The elimination of Lcn2 expression improves heart functions during influenza infection. WT and Lcn2−/− mice were treated with PBS or 103 PFU of influenza A PR/8/34 on day 0 and left for 7 days. The percentage of left ventricle ejection fraction (LVEF) (n = 4) (A), percentage of circumferential peak strain (n = 4) (B), and percentage of longitudinal peak strain (n = 4) (C) were analyzed from micro-MRI live imaging from C57BL/6 mice treated with PBS or influenza. MRI images of LVEF, and circumferential and longitudinal peak strains of the heart samples from WT and Lcn2−/− mice infected with influenza (D). The top row shows circumferential strain overlayed on the short-axis mid-slice cardiac cycle. The bottom row shows longitudinal strain overlayed on the long axis 4 chamber cardiac cycle. The blue line represents the long axis extent that runs from the aorta to the apex of the heart to calculate the LV function parameters (D). Data are represented as mean ± SEM. Significance was tested by unpaired t-test or one-way ANOVA. *p < 0.05, **p < 0.01, ns not significant. Each experiment was independently performed two or more times, and the representative data is shown.
Overall, our data suggest that influenza infection increases neutrophil and lymphocytic recruitment in the heart and affects the LVEF during influenza-induced myocarditis. Further, our data suggest that STAT1 suppresses neutrophilic infiltration and the induction of Lcn2 in the heart, and Lcn2 affects the LVEF in influenza-induced myocarditis.
Discussion
During influenza infection, type I, type II, and type III interferons (IFNs) and their downstream signaling events are crucial for the control of viral infection15,16,32,33. These IFNs and inflammatory mediators recruit monocytes and neutrophils to the lungs to help control the viral infection. The direct antiviral effect is mediated through the induction of interferon-stimulated genes. In our study, we found increased expression of Stat1, Stat2, Mx1, Oasl2, and ISG15 in the heart during pulmonary influenza infection. These data suggest that the influenza infection induces interferon responses in the heart.
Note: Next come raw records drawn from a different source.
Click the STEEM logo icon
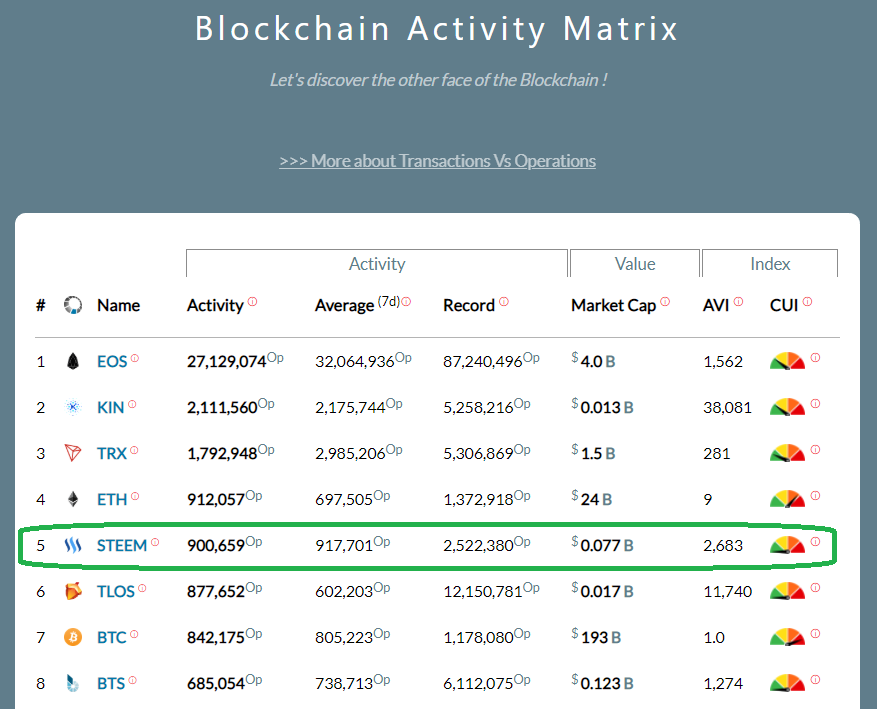 click(x=72, y=545)
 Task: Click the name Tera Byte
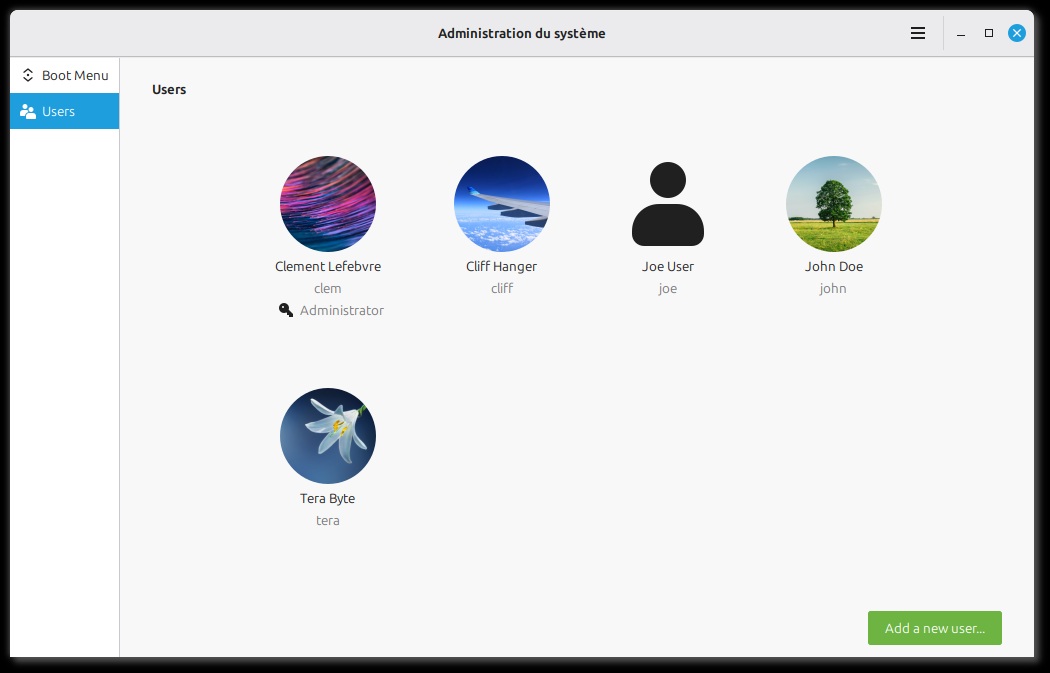(x=327, y=498)
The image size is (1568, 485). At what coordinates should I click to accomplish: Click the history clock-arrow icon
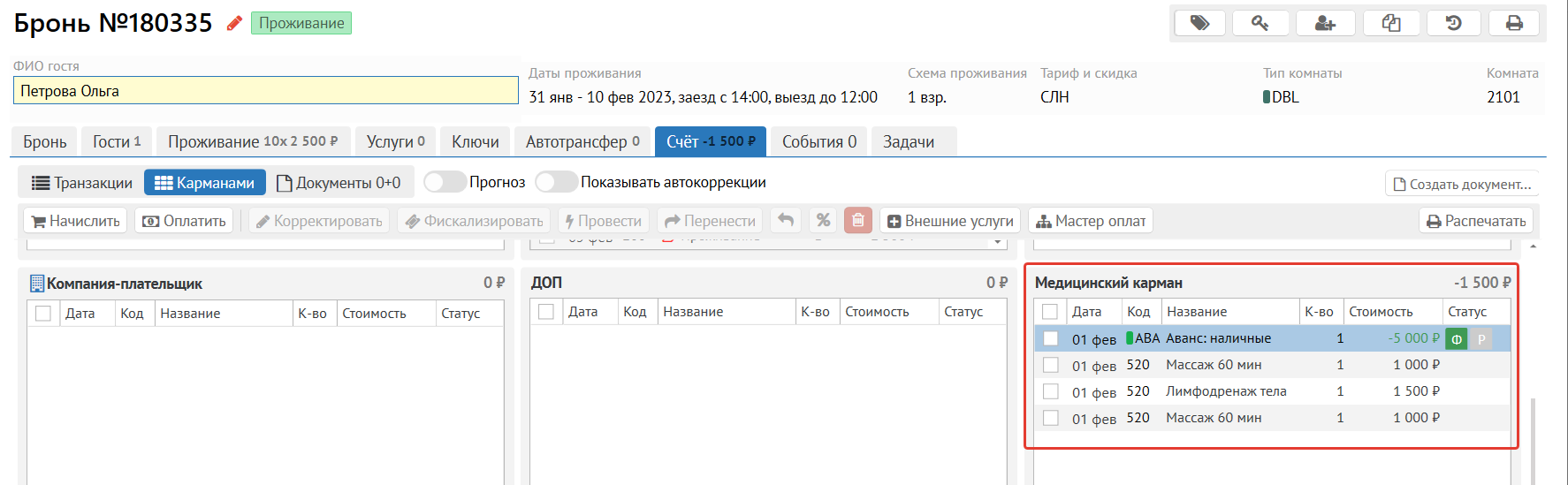1453,23
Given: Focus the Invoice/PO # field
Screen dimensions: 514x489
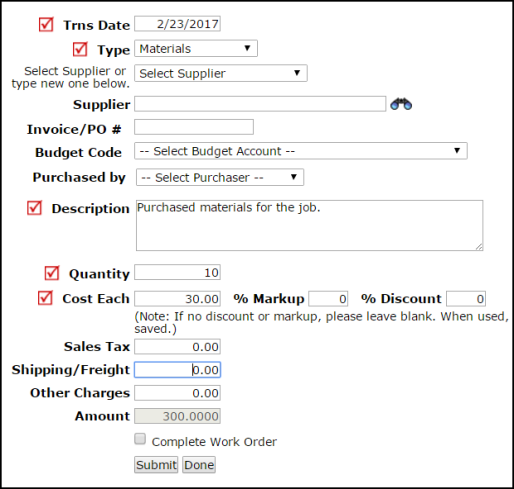Looking at the screenshot, I should coord(194,127).
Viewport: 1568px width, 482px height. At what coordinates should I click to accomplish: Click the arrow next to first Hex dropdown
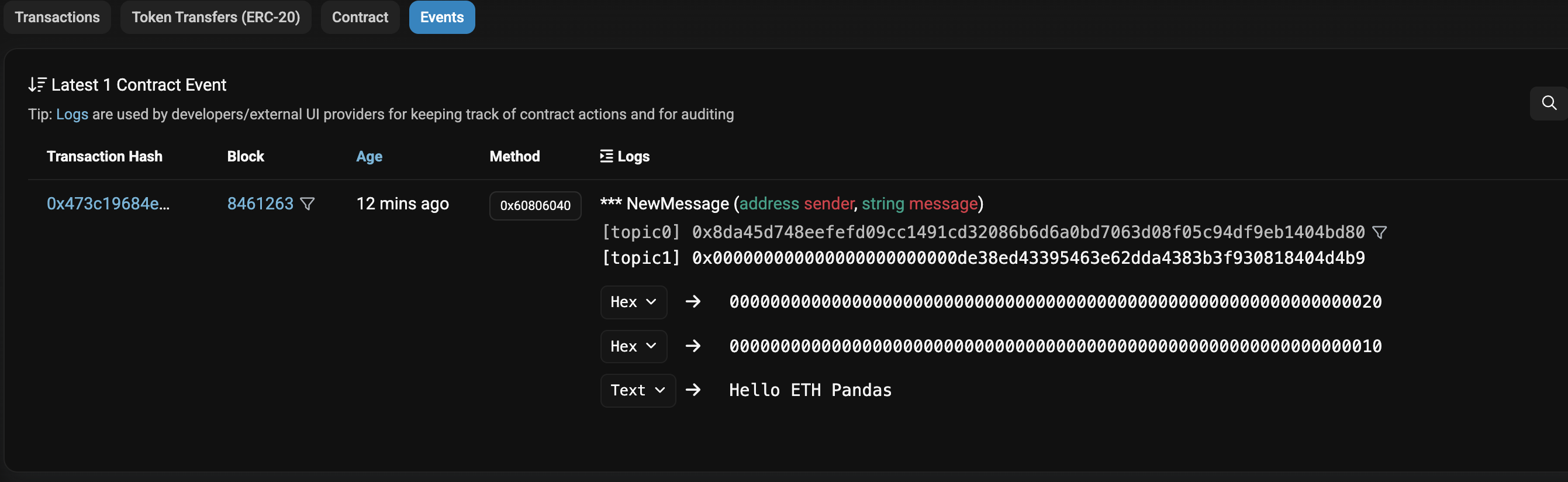tap(693, 302)
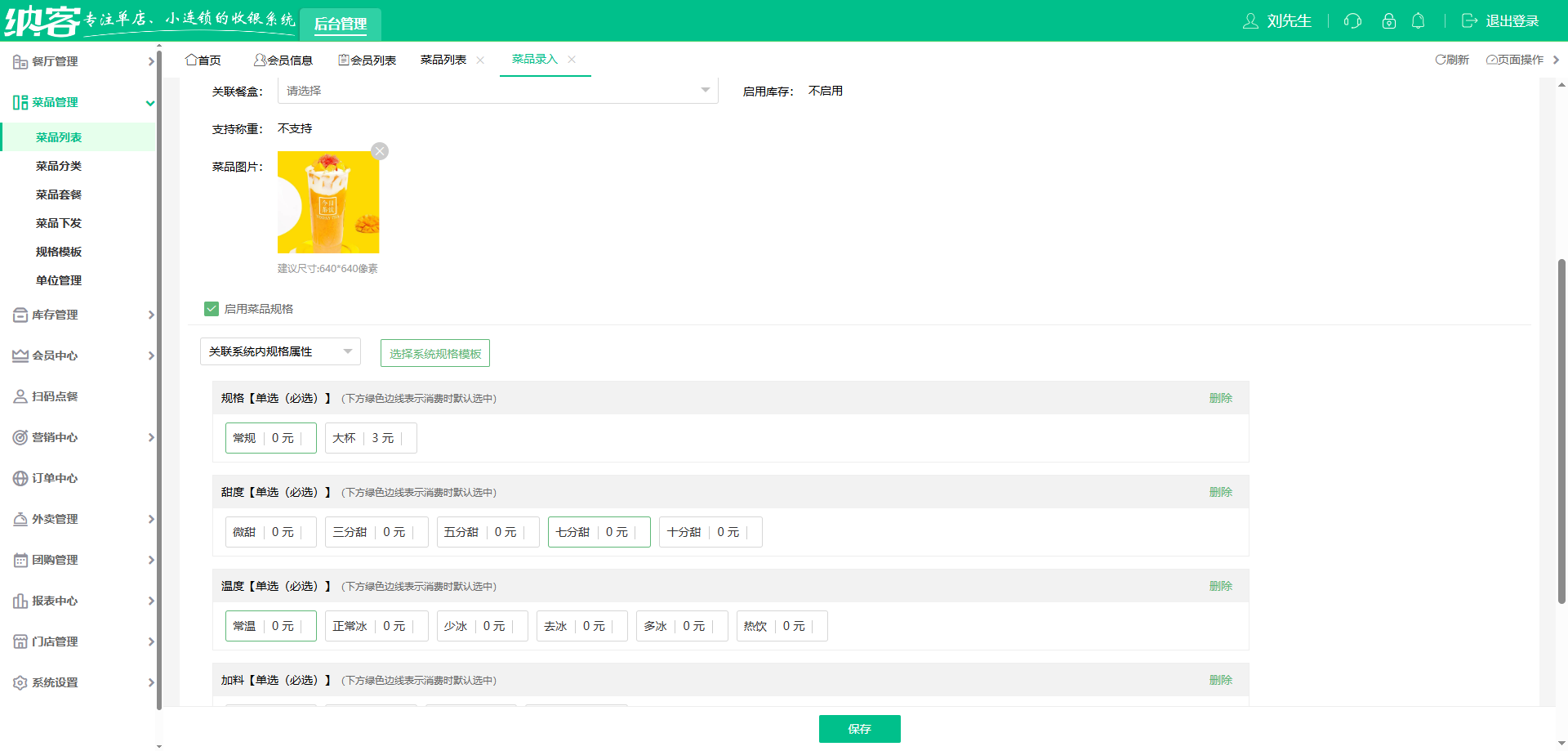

Viral infection induces a variety of proinflammatory cytokines and chemokines including IL-1b, IL-6, TNFa, CCL2, CCL3, CXCL1, CXCL2, CXCL9 and CXCL1034,35. These cytokines and chemokines recruit innate immune cells such as neutrophils, macrophages, and NK cells to control the virus35,36. In our study, we found increased expression of CCL2, CCL3, CXCL9, and CXCL10 in the heart following PR8, pH1N1, or H3N2 strains of influenza infection. These data suggest that the influenza infection in the heart induces these chemokines to recruit the innate immune cells such as neutrophils and macrophages to control the virus. In our study, we found increased neutrophils and CD4+ T cells in the heart in response to influenza infection suggesting that there is cellular recruitment to control the virus. Similarly, previous studies have shown the presence of cardiomyocyte degeneration, and macrophage and lymphocyte infiltration into the heart during influenza infection37.
In our study, we found the virus in the heart on days 4 and 7 post-influenza infection. These data suggest that the virus infects the heart directly.
We next found a decreased LVEF and increased longitudinal peak strain in influenza-infected mice when compared to PBS-treated mice. Previous studies have shown that both the systolic and diastolic functions of the left ventricle were impaired in response to influenza infection37. Our study further shows an increase in the longitudinal peak strain in response to influenza infection. These data suggest that normal heart function is compromised due to influenza infection.
Our previous studies suggested that STAT1 regulates Th17 response during influenza infection30. In our study, we found no differences in the expression of IL-17F, IL-17RA, IL-22RA1, and IL-22RA2 and the levels of IL-17A in the heart in between WT and Stat1−/− mice. However, we found increased levels of Lcn2 in Stat1−/− mice hearts when compared to WT controls. Studies also have shown that IL-17 induces Lcn231,38. These data suggest that Stat1 plays a role in regulating the expression of Lcn2 independent of Th17 responses. IL-17 is known to drive the induction of neutrophil-attracting chemokines such as CXCL1 and GCSF to mediate granulopoiesis and neutrophil recruitment to the mucosal sites39. In our study, we found increased neutrophils in Stat1−/− mice suggesting that Stat1 regulates neutrophilic infiltration into the heart. This may be because of IL-17 in the circulation or lung thereby increasing neutrophils in the heart.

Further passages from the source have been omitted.